▶
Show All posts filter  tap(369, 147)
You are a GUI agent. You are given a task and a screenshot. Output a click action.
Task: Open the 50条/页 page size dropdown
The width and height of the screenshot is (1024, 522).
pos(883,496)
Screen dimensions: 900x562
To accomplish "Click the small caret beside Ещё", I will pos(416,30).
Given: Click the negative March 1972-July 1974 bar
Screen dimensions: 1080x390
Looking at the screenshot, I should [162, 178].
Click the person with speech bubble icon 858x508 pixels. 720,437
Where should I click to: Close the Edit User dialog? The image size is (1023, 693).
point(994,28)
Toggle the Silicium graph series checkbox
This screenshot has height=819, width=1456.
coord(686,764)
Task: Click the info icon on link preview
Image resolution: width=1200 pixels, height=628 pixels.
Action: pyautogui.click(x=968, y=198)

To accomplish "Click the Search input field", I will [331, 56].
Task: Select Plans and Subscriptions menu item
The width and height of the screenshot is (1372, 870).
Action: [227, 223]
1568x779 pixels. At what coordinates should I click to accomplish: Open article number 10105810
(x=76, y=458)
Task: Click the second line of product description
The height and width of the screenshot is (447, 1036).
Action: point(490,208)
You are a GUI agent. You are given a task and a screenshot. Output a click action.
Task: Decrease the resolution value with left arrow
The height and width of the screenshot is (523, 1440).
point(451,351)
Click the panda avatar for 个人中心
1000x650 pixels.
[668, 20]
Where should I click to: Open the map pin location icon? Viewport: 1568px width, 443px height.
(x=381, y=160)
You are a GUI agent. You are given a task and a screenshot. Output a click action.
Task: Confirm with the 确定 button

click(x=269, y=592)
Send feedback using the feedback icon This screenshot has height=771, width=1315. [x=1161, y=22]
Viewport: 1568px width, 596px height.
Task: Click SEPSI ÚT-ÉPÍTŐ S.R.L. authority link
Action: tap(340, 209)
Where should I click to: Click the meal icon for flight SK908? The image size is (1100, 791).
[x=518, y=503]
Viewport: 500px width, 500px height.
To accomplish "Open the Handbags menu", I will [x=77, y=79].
◀
* **本题任务**: 把上方条目中从包含“Task: Click the info icon on link preview”的那一行一直到条目末尾的各行逐字抄下来，首尾两行都要包括。

* **本题结果**:
Task: Click the info icon on link preview
Image resolution: width=1200 pixels, height=628 pixels.
Action: pyautogui.click(x=968, y=198)

To accomplish "Click the Search input field", I will [331, 56].
Task: Select Plans and Subscriptions menu item
The width and height of the screenshot is (1372, 870).
Action: [227, 223]
1568x779 pixels. At what coordinates should I click to accomplish: Open article number 10105810
(x=76, y=458)
Task: Click the second line of product description
The height and width of the screenshot is (447, 1036).
Action: point(490,208)
You are a GUI agent. You are given a task and a screenshot. Output a click action.
Task: Decrease the resolution value with left arrow
The height and width of the screenshot is (523, 1440).
point(451,351)
Click the panda avatar for 个人中心
1000x650 pixels.
[668, 20]
Where should I click to: Open the map pin location icon? Viewport: 1568px width, 443px height.
(x=381, y=160)
You are a GUI agent. You are given a task and a screenshot. Output a click action.
Task: Confirm with the 确定 button

click(x=269, y=592)
Send feedback using the feedback icon This screenshot has height=771, width=1315. [x=1161, y=22]
Viewport: 1568px width, 596px height.
Task: Click SEPSI ÚT-ÉPÍTŐ S.R.L. authority link
Action: tap(340, 209)
Where should I click to: Click the meal icon for flight SK908? The image size is (1100, 791).
[x=518, y=503]
Viewport: 500px width, 500px height.
To accomplish "Open the Handbags menu", I will [x=77, y=79].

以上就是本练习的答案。